Three main types of income flows a developing country might obtain to finance development were at the heart of the heated discussions that took place in the Ethiopian capital. These included foreign private investment, taxation, and development aid. Naturally, opinions as to which of these should be prioritized widely diverge. The fact is, however, that over the last years, an emerging middle class has created an enabling environment for taxation in many developing countries. In addition, these countries have generally received six times the sum of their aid incomes through private investment, as developing countries are becoming increasingly attractive to foreign investors.

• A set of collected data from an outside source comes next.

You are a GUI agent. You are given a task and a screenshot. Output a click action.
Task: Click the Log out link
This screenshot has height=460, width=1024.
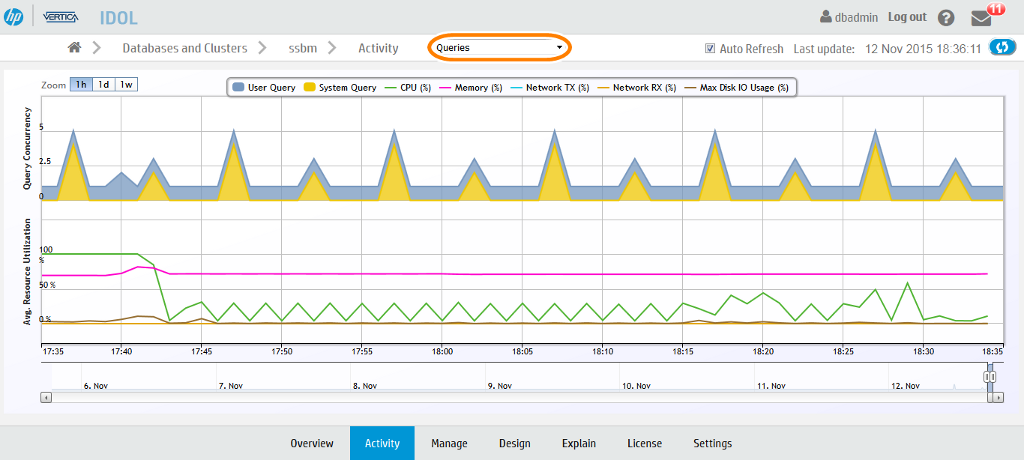pos(907,17)
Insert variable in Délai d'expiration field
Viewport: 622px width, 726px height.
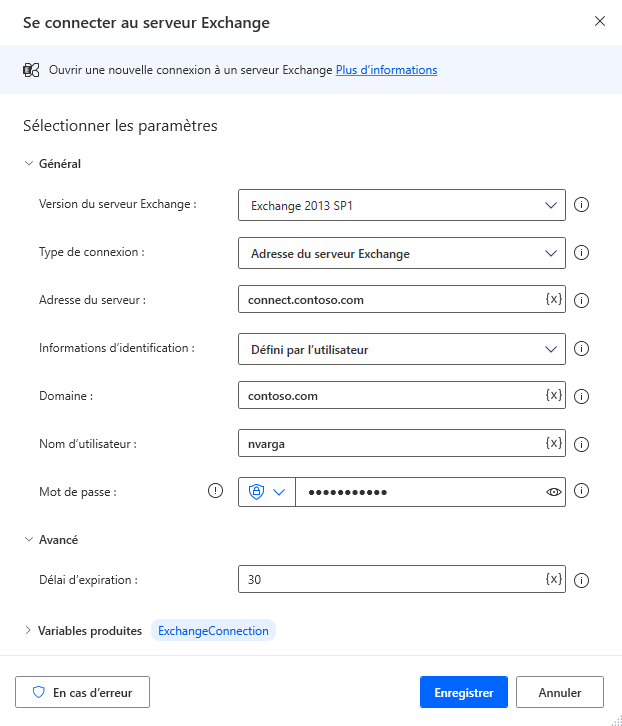point(554,578)
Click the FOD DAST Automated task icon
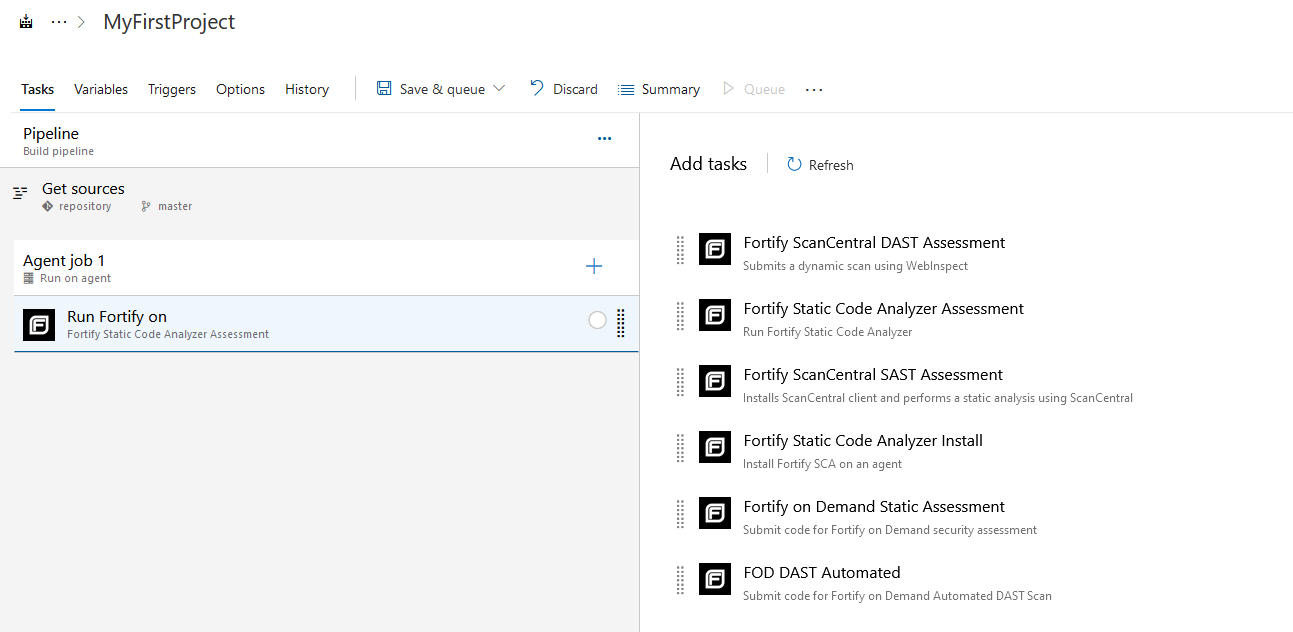The image size is (1293, 632). coord(714,579)
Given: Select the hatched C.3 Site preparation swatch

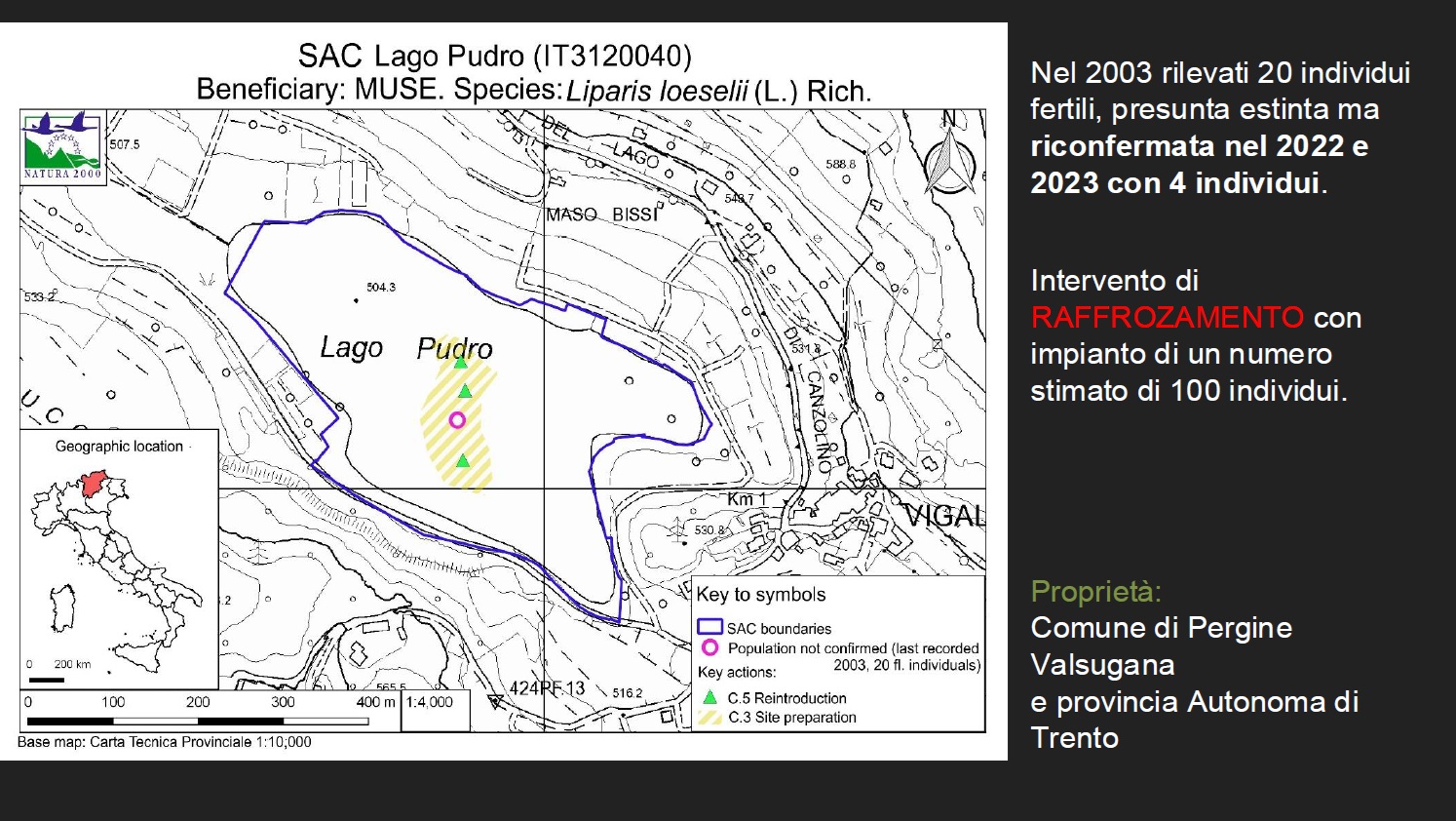Looking at the screenshot, I should 710,717.
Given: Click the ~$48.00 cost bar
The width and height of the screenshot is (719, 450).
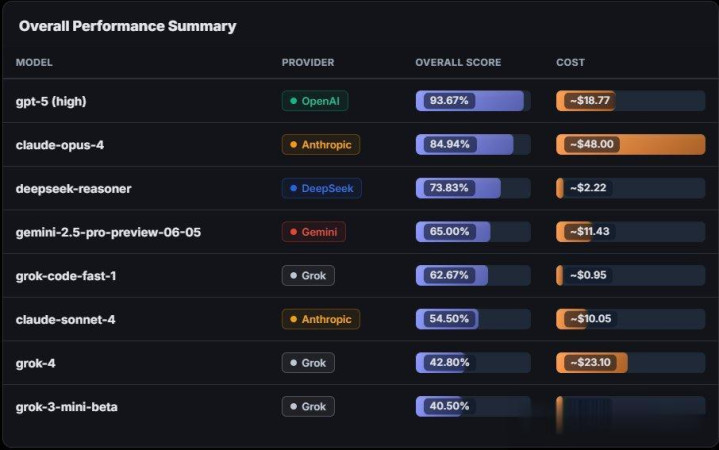Looking at the screenshot, I should point(631,144).
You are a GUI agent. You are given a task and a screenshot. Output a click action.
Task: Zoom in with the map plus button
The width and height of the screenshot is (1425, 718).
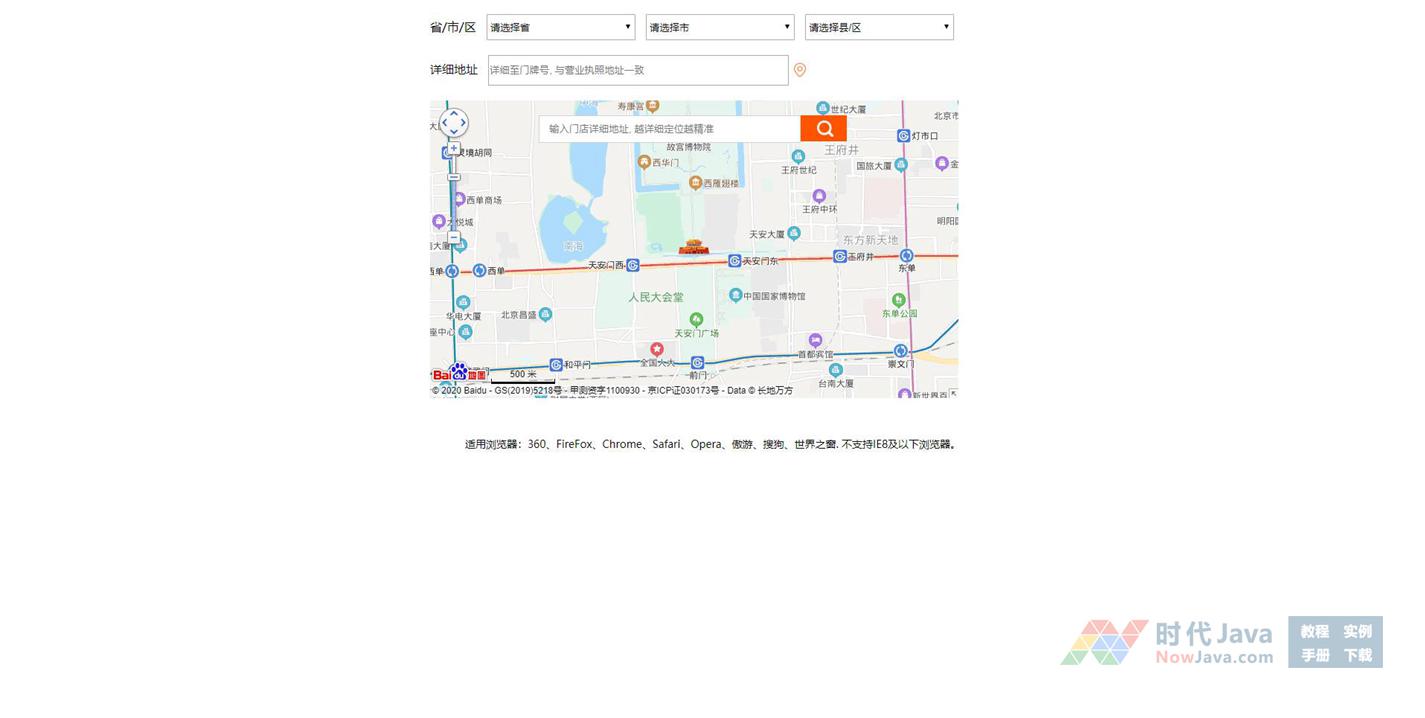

And, not surprisingly, these developments in taxation and foreign private investment were noticed and acknowledged in Ethiopia as well. The importance of the role of the private sector in global development was once again emphasized and prioritized. Measures were taken to facilitate private foreign investment even further and to make way for increased use of public-private partnerships to provide basic services and foster economic development, all of which are set forth in the Addis Ababa Action Agenda, the document that summarizes the outcomes of the summit. Strategies mainly included the altering of public policies and regulatory frameworks and the institution of incentives to attract investment. While this private sector involvement is on the forefront of many a national development agenda, civil society generally does not prove itself a firm believer in the strategy, with Oxfam coining the- not positively connoted- term ‘privatized development’. Without proper safeguards, as warned by several NGOs, there is no guarantee that private investment will lead to social impact and shared value instead of merely yielding profits for the businesses themselves.
However, the real hot potato during the talks was always going to be the tax issue. One of the ambitious objectives set out for the summit, as initiated by the G77, a collective of developing countries, was the transformation of the UN-based tax expert group into a global tax body, commissioned to reshape the global tax system. At the moment, the OECD, an international organization with 34 of the world’s most developed nations as its members, remains the only governing body legally mandated to set tax standards and G77 representatives have repeatedly pressured the international community to establish a more equitable tax body that could set straight the current tax standards favoring large multinationals and tackle tax dodging. Not surprisingly, the majority of developed nations, represented by the OECD, oppose the initiative fiercely. They advocate for taxes to be paid in the country of headquarters and claim a new global agency will not be a panacea for everything that is wrong with the global tax system.
Although the envisioned agency did not come into being as a result of FFD3, an agreement was reached to make changes in the existing structures, including the broadening of the tax base, combating tax evasion and tying tax payment to the country of economic activity. And that might not be nearly enough, if judged by the average civil society statement published in the aftermath of the summit, such as those from Oxfam.
So what about development aid? According to the OECD, the total sum of official development assistance (ODA) spending in 2014 amounted to 135.2 billion dollars. However, this money constitutes a significant income source only for the poorest among the world’s developing countries. For developed countries, on the other hand, the 0,7% norm, which prescribes them to set aside 0,7% of their gross national income for development assistance, is among their worst kept promises. Their re-commitment to it in the Addis Agenda might therefore have to be regarded with some skepticism. However, even the ODA discussion saw an emphasis on private investment as OECD countries advocated for ‘smart ODA’ to stimulate private companies to do business in developing countries.
With the outcomes of the FFD3 in mind; is there a chance development budgets will dry up entirely in the future and the earlier mentioned critics of this type of charity get their way? Not likely. In addition to a vast civil society community, the aid recipients for which ODA still constitutes a significant source of income will continue to lobby in favor of development assistance, whether as bilateral spending on the government level or through the multitude of existing development programs. After all, cutting out ODA all together will not only eliminate what has become a small slice of the pie, but an entire industry. And even though one of the main objectives inherent to the development sector should be to make itself obsolete, a natural urge for survival might in this case cause a situation where daily reality and governing policy collide.